MD5 and v3.00
#1
Hello,

I'm facing an issue with the new release of hashcat v3.00.

"in theory" MD5 is faster in v3.00 than in v2.01 by +18,63% according to the comparison table (GTX 980)

Quote:On my GTX 980 :
v2.01 bench @ MD5 : 11182 MH/s
v3.00 bench @ MD5 : 13196 MH/s

But "in reality" when I try with 2448 hashes (+ 37534505 words into dic and ~90000 rules) the compute time is almost twice slower :

Quote:Cmd lines are :
(v2.01) cudaHashcat64.exe   -m 0 -w 3 hashes.txt  dic.dic -r 90k.rule
(v3.00) hashcat.exe           -m 0 -w 3 hashes.txt  dic.dic -r 90k.rule

Out :
Code:
cudaHashcat v2.01 starting...

Speed.GPU.#1...:  1867.9 MH/s

Started: Sat Jul 02 11:26:58 2016
Stopped: Sat Jul 02 11:54:55 2016

Duration => 28 min
Code:
hashcat (v3.00-1-g67a8d97) starting...

Speed.Dev.#1...:  1199.8 MH/s (83.60ms)

Started: Sat Jul 02 11:54:56 2016
Stopped: Sat Jul 02 12:38:04 2016

Duration  => 44 min

We notice :
- the speed is slower in v3.00 : 1199 MH/s vs 1867 for the same number of hashes
- the total cracking time : 28 min vs 44 min

Any reason for that ? Is there any option (-w ?) I missed in v3.00 ?

Thank you.
#2
I have found similar results with -m 2611 and -m 2711 (the only ones I tested). With single hashes or when using benchmarks v3.00 far outperforms v2.01 but as soon as you have a sizeable hash list with a straight wordlist it can no longer keep up. It seems to be slower at transferring data to the GPU, because by using rules I was able to get excellent performance again. I will be keeping v2.01 for straight wordlist cracking and v3.00 for rules for now.

This may have something to do with switching over to OpenCL from CUDA for Nvidia, but this goes way over my head so I am just guessing here. But if someone with an AMD card would like to test and see if the same holds true for them, that would be nice. :)
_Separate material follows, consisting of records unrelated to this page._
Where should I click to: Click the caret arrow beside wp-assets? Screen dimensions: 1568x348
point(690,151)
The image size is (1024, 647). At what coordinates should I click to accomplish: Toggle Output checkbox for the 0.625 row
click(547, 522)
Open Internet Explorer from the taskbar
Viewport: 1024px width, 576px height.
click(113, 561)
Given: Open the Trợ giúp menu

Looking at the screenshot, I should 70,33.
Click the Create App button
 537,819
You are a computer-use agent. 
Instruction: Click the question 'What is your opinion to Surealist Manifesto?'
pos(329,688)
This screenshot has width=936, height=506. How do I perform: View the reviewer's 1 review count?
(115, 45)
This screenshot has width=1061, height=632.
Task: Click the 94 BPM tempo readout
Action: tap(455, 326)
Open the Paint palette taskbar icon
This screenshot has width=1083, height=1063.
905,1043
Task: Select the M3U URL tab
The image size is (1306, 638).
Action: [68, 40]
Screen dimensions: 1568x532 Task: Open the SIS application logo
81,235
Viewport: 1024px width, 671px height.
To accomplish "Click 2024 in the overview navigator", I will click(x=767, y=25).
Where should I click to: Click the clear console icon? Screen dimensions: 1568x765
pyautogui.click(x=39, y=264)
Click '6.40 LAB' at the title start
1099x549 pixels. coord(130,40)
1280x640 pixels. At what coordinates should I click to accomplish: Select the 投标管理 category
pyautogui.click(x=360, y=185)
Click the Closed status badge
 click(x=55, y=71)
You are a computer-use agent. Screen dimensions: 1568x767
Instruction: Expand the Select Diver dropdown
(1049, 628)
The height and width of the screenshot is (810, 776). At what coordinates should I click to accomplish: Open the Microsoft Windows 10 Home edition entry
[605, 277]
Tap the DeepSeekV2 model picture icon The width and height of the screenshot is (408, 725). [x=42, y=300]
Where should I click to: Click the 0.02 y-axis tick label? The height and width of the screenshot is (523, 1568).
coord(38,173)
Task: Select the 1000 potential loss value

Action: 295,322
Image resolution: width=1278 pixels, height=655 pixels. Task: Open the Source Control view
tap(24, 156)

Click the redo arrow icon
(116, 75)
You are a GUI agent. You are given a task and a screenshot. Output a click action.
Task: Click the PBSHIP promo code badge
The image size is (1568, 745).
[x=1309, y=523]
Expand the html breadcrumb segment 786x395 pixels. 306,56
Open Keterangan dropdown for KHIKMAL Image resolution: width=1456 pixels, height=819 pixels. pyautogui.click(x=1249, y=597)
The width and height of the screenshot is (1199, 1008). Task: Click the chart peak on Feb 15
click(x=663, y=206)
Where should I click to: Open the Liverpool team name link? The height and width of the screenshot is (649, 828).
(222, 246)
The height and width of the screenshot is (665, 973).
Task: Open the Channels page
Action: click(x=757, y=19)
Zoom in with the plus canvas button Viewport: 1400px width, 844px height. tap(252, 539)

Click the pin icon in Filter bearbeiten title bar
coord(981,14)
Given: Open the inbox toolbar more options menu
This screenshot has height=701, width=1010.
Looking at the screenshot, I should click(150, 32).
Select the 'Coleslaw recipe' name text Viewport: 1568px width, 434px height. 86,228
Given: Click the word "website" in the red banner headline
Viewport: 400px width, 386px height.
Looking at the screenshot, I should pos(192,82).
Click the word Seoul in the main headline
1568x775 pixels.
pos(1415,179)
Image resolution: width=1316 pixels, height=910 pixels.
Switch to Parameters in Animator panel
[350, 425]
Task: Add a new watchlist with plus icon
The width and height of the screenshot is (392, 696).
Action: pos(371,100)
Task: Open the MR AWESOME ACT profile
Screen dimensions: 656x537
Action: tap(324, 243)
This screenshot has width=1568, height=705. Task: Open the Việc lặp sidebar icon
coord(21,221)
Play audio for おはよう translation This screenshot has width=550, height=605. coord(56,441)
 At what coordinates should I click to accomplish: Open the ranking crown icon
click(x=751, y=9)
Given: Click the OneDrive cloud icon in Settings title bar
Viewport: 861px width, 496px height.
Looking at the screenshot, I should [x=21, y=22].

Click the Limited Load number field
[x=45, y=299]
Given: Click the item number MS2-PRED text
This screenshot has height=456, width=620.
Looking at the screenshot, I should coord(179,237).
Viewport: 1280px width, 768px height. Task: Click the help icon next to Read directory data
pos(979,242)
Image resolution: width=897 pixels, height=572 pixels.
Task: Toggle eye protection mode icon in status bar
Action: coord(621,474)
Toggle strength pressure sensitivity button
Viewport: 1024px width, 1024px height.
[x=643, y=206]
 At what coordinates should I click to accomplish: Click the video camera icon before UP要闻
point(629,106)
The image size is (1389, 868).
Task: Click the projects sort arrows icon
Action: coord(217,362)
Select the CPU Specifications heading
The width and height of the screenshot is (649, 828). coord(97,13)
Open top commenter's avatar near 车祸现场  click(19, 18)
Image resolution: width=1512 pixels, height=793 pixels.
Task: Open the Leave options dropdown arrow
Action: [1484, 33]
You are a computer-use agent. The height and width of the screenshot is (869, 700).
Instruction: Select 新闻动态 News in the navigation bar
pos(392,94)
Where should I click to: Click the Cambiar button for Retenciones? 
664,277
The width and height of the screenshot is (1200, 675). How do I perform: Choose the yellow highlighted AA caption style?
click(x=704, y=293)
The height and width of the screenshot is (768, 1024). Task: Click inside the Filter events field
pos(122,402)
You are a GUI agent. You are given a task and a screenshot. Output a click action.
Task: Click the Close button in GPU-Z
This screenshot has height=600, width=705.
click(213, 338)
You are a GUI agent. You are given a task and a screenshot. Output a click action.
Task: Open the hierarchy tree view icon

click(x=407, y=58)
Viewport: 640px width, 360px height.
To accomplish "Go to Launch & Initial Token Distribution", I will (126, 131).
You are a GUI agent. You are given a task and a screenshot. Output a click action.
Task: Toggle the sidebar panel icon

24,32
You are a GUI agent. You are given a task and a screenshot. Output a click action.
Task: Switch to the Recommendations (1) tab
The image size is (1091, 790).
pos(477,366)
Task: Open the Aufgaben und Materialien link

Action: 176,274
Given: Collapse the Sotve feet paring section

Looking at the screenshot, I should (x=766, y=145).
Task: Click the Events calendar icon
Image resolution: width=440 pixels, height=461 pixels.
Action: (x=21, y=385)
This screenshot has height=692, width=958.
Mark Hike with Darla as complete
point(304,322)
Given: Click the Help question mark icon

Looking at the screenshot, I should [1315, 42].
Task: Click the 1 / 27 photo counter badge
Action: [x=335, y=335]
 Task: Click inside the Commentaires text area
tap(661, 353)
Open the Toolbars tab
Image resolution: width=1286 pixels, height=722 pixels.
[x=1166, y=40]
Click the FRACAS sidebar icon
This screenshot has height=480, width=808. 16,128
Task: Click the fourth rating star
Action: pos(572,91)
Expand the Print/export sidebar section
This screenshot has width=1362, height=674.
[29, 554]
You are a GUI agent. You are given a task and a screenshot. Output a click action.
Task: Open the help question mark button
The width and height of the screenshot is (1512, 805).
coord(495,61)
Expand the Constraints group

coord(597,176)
Note: I hoped it had something to do with the new workload profiles so I tried setting -n -u and --opencl-vector-width manually, specifically optimizing it by trying until I found the best result for my list and setup. It still could not keep up although I did get closer: ~740 MH/s vs ~900 MH/s with -m 2711. I have a GTX 970, just for the record.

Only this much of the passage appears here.